Sections & Section Groups

This is great, but the OneNote Hierarchy also has sections, section groups and pages - and to make things more complicated Section Groups can contain Sections or other Section Groups, so we will need some recursive helpers to parse the whole tree.

def getSections(notebook):
    sections = []
    sectionGroups = []
    for section in notebook:
        if (section.tag == NS + "SectionGroup"):
            newSectionGroup = parseAttributes(section)
            if (section.getchildren()):
               s, sg = getSections(section)
               if (sg != []):
                  newSectionGroup['sectionGroups'] = sg
               if (s != []):
                  newSectionGroup['sections'] = s
            sectionGroups.append(newSectionGroup)

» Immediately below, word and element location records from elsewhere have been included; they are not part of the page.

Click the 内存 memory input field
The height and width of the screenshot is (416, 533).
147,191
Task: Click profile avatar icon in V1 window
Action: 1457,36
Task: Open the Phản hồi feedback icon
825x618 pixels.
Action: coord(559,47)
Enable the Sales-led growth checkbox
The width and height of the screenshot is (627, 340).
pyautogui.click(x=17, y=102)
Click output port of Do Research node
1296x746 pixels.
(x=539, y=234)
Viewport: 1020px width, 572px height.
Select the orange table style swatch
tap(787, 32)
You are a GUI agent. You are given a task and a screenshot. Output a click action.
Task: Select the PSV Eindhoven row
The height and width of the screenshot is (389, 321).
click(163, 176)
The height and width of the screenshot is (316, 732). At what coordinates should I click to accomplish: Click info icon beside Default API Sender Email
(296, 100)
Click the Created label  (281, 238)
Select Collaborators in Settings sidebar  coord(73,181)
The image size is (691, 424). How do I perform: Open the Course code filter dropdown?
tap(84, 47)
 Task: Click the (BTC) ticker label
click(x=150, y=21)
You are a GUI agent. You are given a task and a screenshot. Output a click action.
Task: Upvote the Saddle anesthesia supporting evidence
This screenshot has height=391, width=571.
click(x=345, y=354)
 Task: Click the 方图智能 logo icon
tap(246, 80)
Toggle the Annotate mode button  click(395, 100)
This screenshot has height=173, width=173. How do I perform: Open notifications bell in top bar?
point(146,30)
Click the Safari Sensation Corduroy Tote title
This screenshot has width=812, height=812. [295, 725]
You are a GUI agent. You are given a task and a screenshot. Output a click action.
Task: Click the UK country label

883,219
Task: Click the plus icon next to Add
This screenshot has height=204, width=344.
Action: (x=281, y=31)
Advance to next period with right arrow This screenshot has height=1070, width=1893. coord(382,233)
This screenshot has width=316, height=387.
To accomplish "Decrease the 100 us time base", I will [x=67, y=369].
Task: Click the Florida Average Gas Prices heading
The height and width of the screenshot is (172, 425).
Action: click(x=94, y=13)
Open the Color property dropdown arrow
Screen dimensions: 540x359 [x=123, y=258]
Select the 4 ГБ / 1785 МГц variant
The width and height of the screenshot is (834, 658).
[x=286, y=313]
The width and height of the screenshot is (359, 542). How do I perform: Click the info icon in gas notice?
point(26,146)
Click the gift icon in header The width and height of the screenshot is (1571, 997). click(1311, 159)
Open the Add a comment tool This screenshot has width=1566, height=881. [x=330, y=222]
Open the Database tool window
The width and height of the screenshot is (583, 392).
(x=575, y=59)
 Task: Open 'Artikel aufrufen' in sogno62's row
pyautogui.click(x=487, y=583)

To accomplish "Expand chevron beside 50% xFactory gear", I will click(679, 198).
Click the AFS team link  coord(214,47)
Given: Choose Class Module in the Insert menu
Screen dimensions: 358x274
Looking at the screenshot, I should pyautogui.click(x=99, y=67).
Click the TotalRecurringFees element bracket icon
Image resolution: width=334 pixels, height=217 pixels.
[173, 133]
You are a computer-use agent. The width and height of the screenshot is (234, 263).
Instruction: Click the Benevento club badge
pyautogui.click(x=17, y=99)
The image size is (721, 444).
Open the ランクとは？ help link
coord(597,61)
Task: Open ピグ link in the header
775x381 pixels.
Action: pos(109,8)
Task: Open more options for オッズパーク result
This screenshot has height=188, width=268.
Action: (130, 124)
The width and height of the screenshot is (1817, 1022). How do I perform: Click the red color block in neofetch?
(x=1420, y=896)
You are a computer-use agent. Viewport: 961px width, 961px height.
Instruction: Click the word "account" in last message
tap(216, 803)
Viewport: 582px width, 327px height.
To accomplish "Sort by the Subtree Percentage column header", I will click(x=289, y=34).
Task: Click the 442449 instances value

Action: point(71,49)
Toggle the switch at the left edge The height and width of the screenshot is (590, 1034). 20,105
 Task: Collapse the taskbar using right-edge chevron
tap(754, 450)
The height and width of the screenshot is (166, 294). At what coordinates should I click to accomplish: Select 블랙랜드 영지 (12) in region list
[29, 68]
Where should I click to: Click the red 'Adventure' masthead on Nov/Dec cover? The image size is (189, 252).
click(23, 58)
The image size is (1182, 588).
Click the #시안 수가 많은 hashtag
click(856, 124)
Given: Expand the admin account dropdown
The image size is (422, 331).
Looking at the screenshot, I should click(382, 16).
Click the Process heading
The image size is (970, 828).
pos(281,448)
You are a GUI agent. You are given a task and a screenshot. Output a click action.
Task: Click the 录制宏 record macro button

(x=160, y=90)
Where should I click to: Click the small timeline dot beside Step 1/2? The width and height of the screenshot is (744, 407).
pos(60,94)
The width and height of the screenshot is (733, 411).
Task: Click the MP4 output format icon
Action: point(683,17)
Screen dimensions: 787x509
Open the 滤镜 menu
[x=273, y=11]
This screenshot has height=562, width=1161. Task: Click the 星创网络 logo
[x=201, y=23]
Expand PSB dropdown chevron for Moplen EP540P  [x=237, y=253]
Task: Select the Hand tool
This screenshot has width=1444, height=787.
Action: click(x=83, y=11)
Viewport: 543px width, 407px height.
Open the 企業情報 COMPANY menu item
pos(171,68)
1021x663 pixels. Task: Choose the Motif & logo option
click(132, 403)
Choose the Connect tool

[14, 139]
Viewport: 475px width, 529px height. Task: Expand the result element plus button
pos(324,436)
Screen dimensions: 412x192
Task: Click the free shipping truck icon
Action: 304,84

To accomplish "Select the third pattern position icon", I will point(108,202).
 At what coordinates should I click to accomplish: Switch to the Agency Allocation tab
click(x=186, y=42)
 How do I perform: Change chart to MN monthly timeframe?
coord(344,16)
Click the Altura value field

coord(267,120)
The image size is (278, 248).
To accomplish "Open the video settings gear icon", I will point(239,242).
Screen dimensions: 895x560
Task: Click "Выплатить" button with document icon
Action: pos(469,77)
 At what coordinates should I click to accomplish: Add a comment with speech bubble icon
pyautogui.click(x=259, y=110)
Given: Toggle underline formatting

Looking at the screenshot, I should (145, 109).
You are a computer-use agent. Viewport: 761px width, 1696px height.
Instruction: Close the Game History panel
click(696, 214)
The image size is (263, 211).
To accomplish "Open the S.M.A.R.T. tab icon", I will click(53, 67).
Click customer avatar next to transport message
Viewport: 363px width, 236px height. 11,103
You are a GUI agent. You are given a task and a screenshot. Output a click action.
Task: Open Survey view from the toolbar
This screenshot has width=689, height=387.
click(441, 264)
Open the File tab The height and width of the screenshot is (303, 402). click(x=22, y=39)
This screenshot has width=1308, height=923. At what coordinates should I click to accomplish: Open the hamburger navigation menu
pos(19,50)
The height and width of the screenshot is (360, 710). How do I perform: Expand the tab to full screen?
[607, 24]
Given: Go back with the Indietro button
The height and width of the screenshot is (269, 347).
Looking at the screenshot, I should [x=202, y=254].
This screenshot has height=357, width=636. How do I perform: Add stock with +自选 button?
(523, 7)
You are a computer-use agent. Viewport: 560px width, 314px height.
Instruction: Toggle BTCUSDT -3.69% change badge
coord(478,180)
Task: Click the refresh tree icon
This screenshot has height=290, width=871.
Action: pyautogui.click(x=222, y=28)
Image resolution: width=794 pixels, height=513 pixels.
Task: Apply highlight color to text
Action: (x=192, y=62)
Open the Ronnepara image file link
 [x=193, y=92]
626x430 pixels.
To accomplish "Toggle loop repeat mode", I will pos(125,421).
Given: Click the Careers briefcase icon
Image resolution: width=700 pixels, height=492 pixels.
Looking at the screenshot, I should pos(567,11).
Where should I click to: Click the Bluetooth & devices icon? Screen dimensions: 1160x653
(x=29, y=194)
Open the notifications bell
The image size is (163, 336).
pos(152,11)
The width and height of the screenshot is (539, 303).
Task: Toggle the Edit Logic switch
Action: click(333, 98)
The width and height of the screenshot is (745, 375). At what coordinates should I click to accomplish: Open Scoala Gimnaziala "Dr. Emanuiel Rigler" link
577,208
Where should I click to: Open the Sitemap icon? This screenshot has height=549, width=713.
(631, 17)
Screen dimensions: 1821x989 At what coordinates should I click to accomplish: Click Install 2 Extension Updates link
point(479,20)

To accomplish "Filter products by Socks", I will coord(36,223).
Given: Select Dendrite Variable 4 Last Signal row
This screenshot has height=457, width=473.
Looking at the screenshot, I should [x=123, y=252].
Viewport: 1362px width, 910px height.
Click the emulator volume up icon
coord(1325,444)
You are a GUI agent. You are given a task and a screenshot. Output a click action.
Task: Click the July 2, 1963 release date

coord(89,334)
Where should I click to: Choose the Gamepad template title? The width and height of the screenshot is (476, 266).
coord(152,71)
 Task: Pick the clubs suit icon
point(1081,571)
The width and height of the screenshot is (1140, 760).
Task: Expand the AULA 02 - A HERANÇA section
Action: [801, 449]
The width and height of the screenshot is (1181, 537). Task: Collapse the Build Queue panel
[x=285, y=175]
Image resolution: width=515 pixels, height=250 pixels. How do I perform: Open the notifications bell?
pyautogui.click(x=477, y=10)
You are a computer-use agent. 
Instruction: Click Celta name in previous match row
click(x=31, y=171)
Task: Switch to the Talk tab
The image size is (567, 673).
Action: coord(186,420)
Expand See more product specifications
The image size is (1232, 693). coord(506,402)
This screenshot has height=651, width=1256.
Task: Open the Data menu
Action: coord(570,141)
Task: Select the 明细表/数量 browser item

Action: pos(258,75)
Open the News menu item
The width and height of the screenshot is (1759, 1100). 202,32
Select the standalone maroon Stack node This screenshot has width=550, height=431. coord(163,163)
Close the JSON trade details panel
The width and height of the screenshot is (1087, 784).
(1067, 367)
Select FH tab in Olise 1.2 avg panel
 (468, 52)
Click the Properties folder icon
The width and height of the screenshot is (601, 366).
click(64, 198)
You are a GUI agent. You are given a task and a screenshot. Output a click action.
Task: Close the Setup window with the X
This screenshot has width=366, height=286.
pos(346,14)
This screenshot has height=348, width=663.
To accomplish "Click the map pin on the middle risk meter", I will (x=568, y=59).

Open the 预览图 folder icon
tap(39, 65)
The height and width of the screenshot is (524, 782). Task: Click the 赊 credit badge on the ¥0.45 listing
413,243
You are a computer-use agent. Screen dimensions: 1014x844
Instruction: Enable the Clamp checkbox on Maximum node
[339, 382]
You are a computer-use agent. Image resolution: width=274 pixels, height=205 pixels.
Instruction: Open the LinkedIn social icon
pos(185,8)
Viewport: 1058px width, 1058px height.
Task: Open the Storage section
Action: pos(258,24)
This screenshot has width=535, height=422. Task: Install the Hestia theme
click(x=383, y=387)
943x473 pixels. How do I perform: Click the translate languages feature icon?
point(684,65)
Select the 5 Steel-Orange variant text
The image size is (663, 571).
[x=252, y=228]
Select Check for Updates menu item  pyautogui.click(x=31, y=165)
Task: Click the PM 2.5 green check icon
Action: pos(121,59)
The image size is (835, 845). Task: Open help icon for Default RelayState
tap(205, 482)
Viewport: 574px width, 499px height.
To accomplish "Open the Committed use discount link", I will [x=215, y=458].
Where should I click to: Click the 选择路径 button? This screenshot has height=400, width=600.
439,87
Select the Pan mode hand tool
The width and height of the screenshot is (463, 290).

        if (section.tag == NS + "Section"):
            newSection = parseAttributes(section)
            if (section.getchildren()):
               newSection['pages'] = getPages(section)
            sections.append(newSection)

    return sections, sectionGroups

 

 

You'll also want to go back and edit the getHierarchy method so that it calls getSections and adds the sections and section groups as children of the notebook. We also have a special case here we might want to handle - the Recycle Bin. The recycle bin is a normal section group, with the isRecycleBin attribute set to true. It's highly likely that you want to exclude the RecycleBin from normal Section operations, so we store it as a separate recycleBin property on the notebook, instead of with the other children. 

 

def getHierarchy():
    oneTree = ElementTree.fromstring(onapp.GetHierarchy("",win32com.client.constants.hsPages))
    notebooks = []
    for notebook in oneTree:
        nbk = parseAttributes(notebook)
     
        if (notebook.getchildren()):
           s, sg = getSections(notebook)
           if (s != []):
               nbk['sections'] = s

           for i in range(len(sg)):
               if ('isRecycleBin' in sg[i]):
                  nbk['recycleBin'] = sg[i]
                  sg.pop(i)
           if (sg != []):
               nbk['sectionGroups'] = sg
           
        notebooks.append(nbk)
    return notebooks 

Pages & Metadata

Now, we just need to add some helpers to parse pages & metadata in a similar manner. Like Section Groups & Sections, pages also have multiple levels of hierarchy called sub-pages. Unlike section groups & sections, sub-pages are not stored as children of pages - they have a pageLevel attribute which defines how 'deep' in the hierarchy they are. This makes things a lot simpler, since we don't need to recurse as much.

def getPages(section):
     pages =[]
     for page in section:
         newPage = parseAttributes(page)
         if (page.getchildren()):
             newPage['meta'] = getMeta(page)
         pages.append(newPage)
     return pages



def getMeta (page):
    metas = []
    for meta in page:
        metas.append(parseAttributes(meta))
    return metas

 

And we're almost done! Now you have the entire XML hierarchy as a set of Python lists & dictionaries which are much easier to manipulate. If you want to give this a spin, create a new .py file in the same folder as your onepy.py file & add the following code:

import onepy
notebooks = onepy.getHierarchy()
for section in notebooks[0]["sections"]:
    for page in section["pages"]:
        print(page["name"])

This snippet will print the name of every page in every section in the first notebook

Converting Lists to Json

And finally, let's convert this Pythonic data structure into some JSON. This is the easy part - the json library in Python will seralize any native python data structures into JSON, so its just a matter of importing the library and calling the appropriate function.

import json
def getHierarchyJson():
    return(json.dumps(getHierarchy(), indent=4))

 

 

Now, you're code should look like this

I'm working on creating a OneNote Object Model for Python (much like the C# version) , so that you can just import the module and work with your OneNote data directly as Python objects. That way, you can avoid worrying about serializing data to XML and interfacing with the COM API, and focus on building powerful add-ins. I'll post another tutorial with instructions when its done.